Spray operators have to address the hard-water problem before these strategies can be implemented to any benefit.
4. Reverse Osmosis Fix. While reverse osmosis (RO) systems do reduce or eliminate the hardness problem, the pH of the water hasn’t been managed. So it’s necessary to add a chemical agent to reduce the pH, Brown says. The typical acidifying agent will also tie up hard water.
“Adding an RO system simply adds another step that will still require adjusting pH. It’s reasonable to assess that the RO system is a waste of time and money at that point,” he says.
5. Add AMS. This tip actually can help, but it has to be done correctly, Brown says, adding that the trick is for no-tillers to treat their water supply, not the water in the sprayer.
Where most no-tillers fall into a trap is using an induction tank. If the supply water hasn’t been treated and glyphosate is exposed to hard water in the tank, glyphosate is dead before it even hits the sprayer, Brown says.
“You need to pre-treat your water in your supply tank with AMS or another softening agent,” Brown says.
On his own farm, Brown adds a softening agent (So-il Boost Plus in his case) to his supply tank before he fills it, and lets it sit for an hour.
“I’ve had guys say they can’t wait that long, but if they’re filling a 6,000-gallon semi-truck tank it’s going to take a couple hours, and if they started with the softening agent in the tank it’s doing its job during that time,” he says.
Agitation is also important, especially when using dry formulations of AMS, to make sure the softening agent has many opportunities to collide with the calcium in the water.
“A softening agent, such as AMS, needs to be used at least an hour before adding glyphosate,” Brown says. “You should never expose glyphosate to water that hasn’t been treated. Glyphosate should be the last thing added to the spray tank.”
And don’t drop the ball when hiring a custom applicator. When Brown has custom spraying done on his farm, he’s sure to supply his own pre-treated water to make sure there aren’t any mistakes.
6. Use AMS Alternative. Brown notes that in his opinion there is value to be had in using the AMS alternative, such as So-il Boost Plus.
“It’s exactly what a chemist would put in to treat the water,” he says. “I’m not trying to sell it or anything, but if I were designing a product from the chemistry standpoint it would be So-il Boost plus, it just works.”
AMS is a soluble salt, so it’s not the best approach for acidifying water, he says, and has been known to cause yield drag in soybeans.
So-il Boost Plus, manufactured by SO-IL Service, will soften and correct the pH and give no-tillers the added benefits of increasing the solubility of their herbicides in water.

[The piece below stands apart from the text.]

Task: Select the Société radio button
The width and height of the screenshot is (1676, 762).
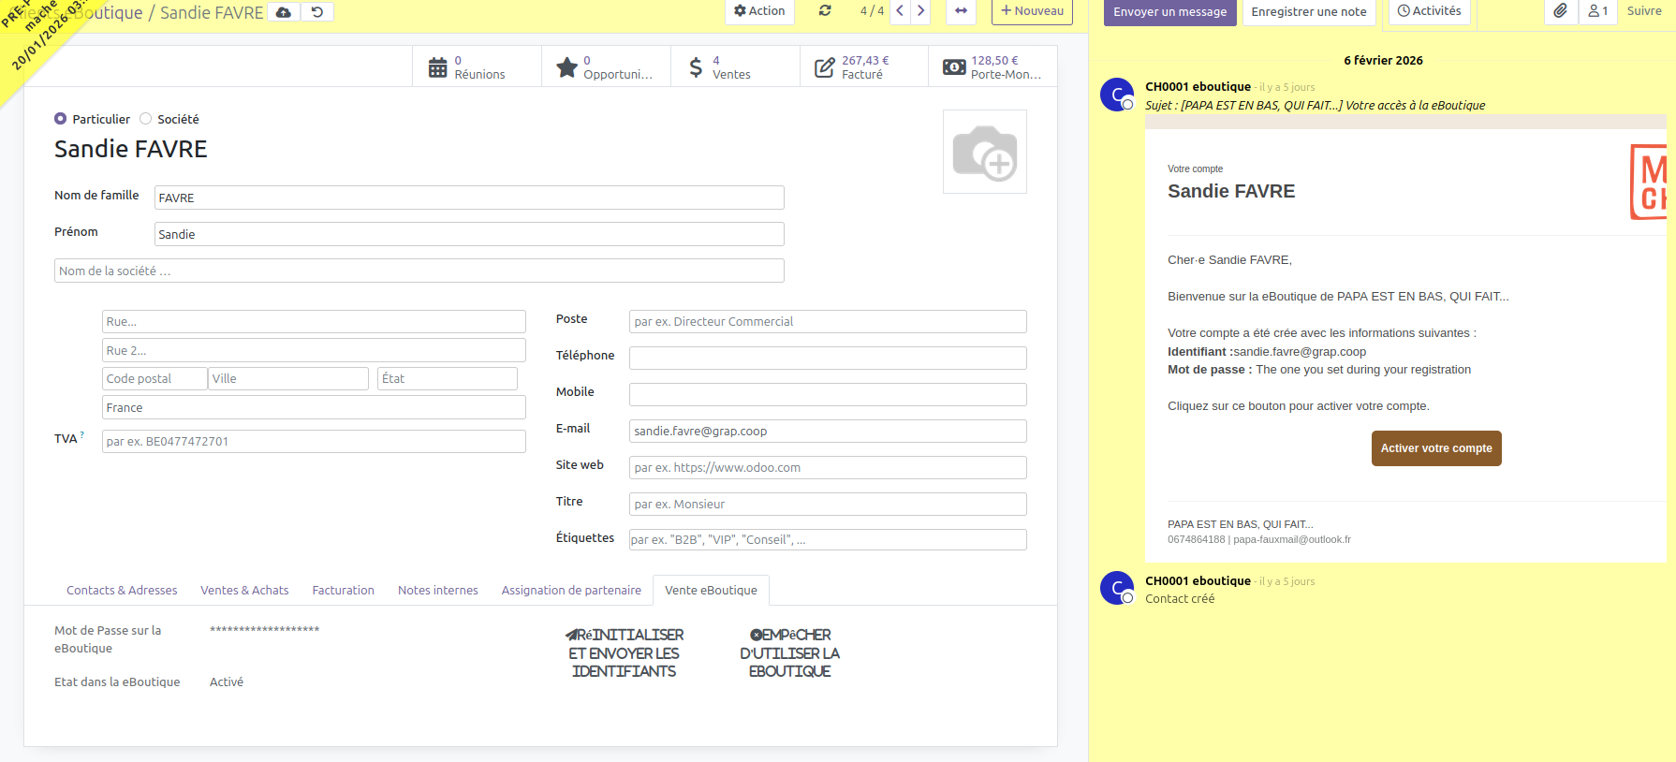Action: pos(146,119)
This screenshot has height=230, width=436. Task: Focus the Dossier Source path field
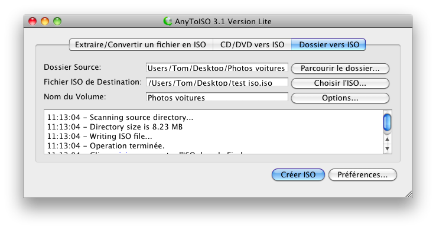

The company’s literature says 1 pint per acre of So-il Boost Plus will bring water pH to 5 and hold it, while buffering hard water and improving translocation of herbicides.

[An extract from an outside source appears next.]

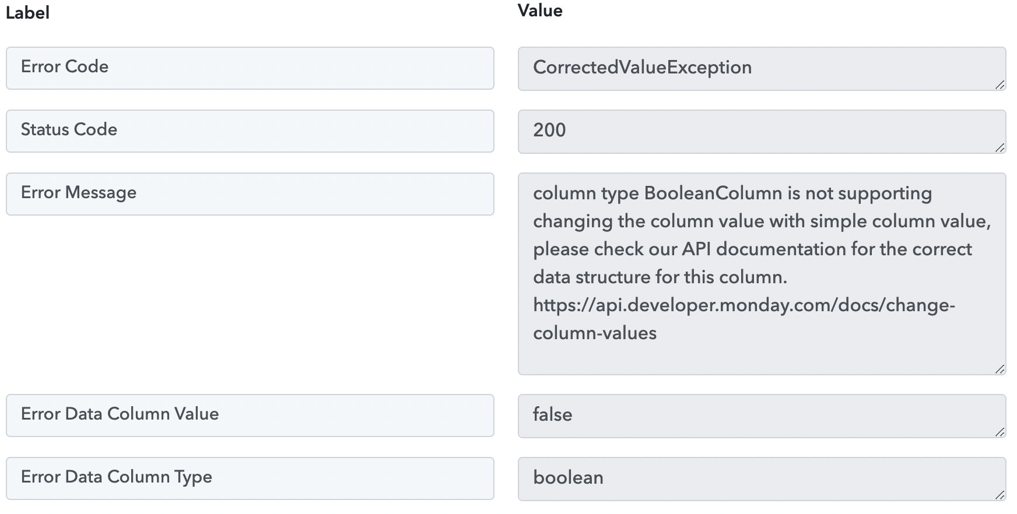
Task: Click the CorrectedValueException value field
Action: (x=762, y=69)

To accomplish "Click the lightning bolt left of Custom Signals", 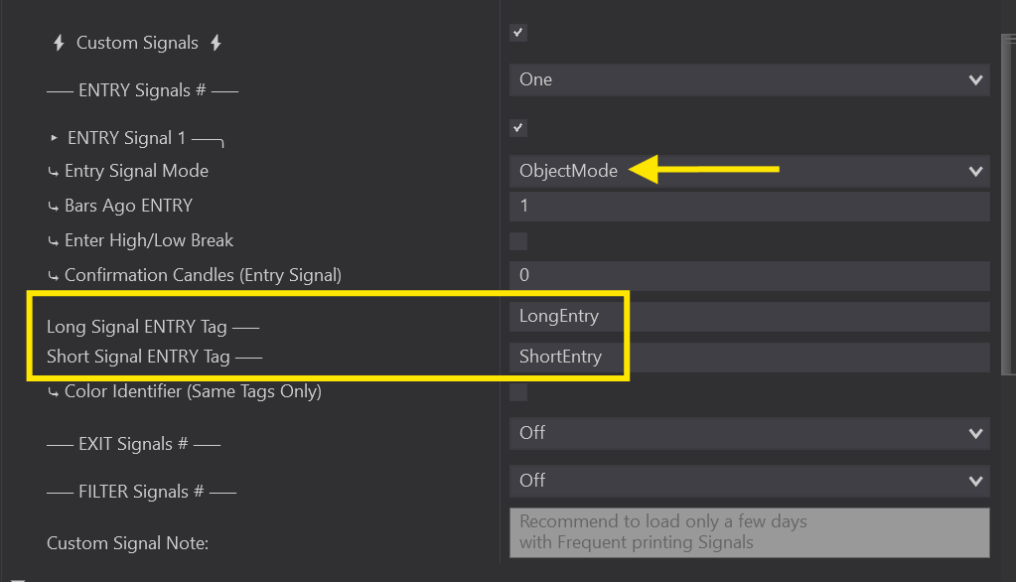I will pos(59,44).
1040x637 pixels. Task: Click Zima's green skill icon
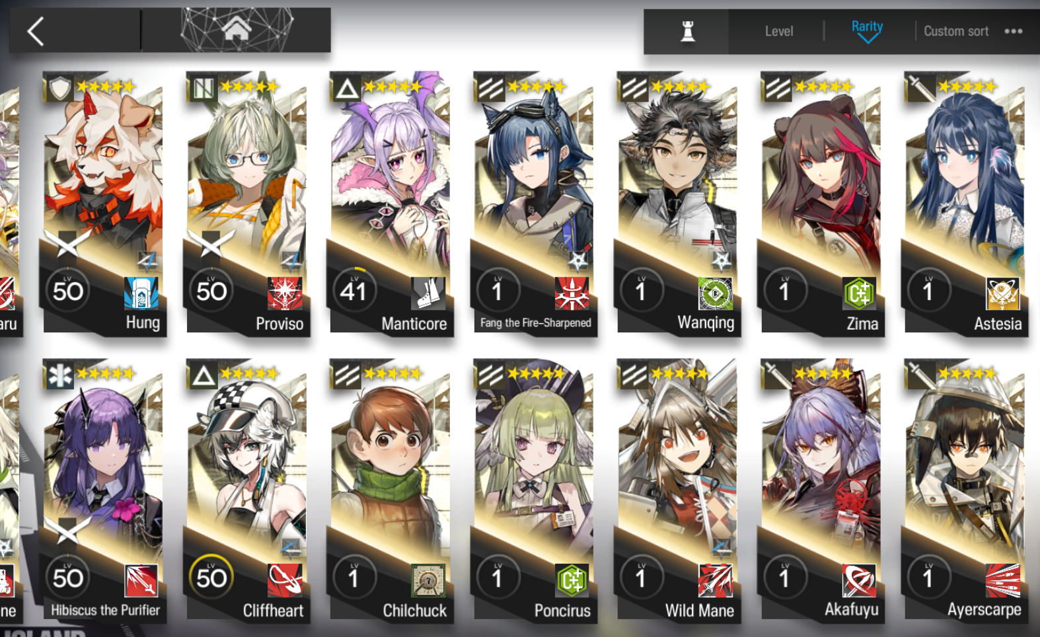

Another area to consider is the addition of a surfactant. Brown recommends plant-oil based surfactants like Land Oil or methylated seed oil.
“It’s like liquid needles,” he says. “It’ll protect the glyphosate and inject the herbicide right into the plant.”

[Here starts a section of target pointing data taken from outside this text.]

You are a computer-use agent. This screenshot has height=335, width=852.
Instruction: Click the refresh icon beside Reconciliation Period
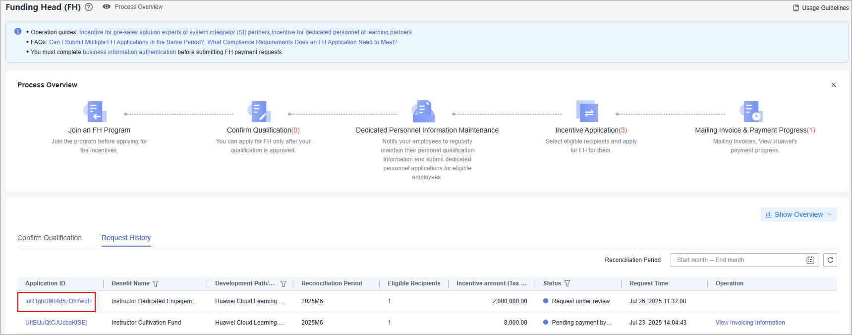point(830,260)
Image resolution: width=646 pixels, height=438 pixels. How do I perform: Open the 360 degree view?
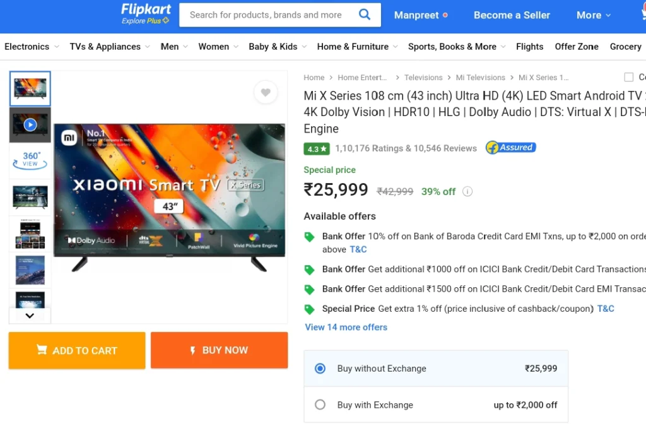point(30,161)
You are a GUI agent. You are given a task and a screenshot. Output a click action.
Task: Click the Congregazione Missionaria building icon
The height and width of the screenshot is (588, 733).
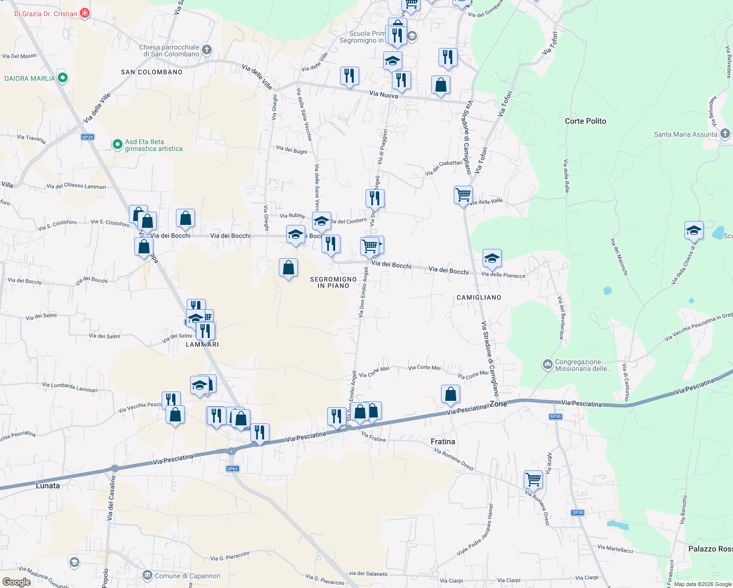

A Southern Illinois University study showed that weed control with So-il Boost Plus controlled waterhemp 7% better than AMS alone, and morning glory 5% better.
Ready The Sprayer
If a no-tiller hasn’t been using softened water, the sprayer itself can be a source of contamination.
Brown recommends doing a good sprayer clean out as part of the switch to using a softened water supply.
“Use 10 or 15 gallons of windshield washer fluid to wash out the sprayer and the booms. Put 100 gallons of softened water in and flush it out really well. You’ll still have some residual hardness there, but we’re talking 0.10%,” Brown says. “When you refill with pretreated water it should handle any remaining hard water.
“With a clean sprayer and treated water, you should see at least 50% better performance. I don’t mean you’ll kill any more weeds, but you’re going to kill weeds faster. It’s going to do a vastly better job.”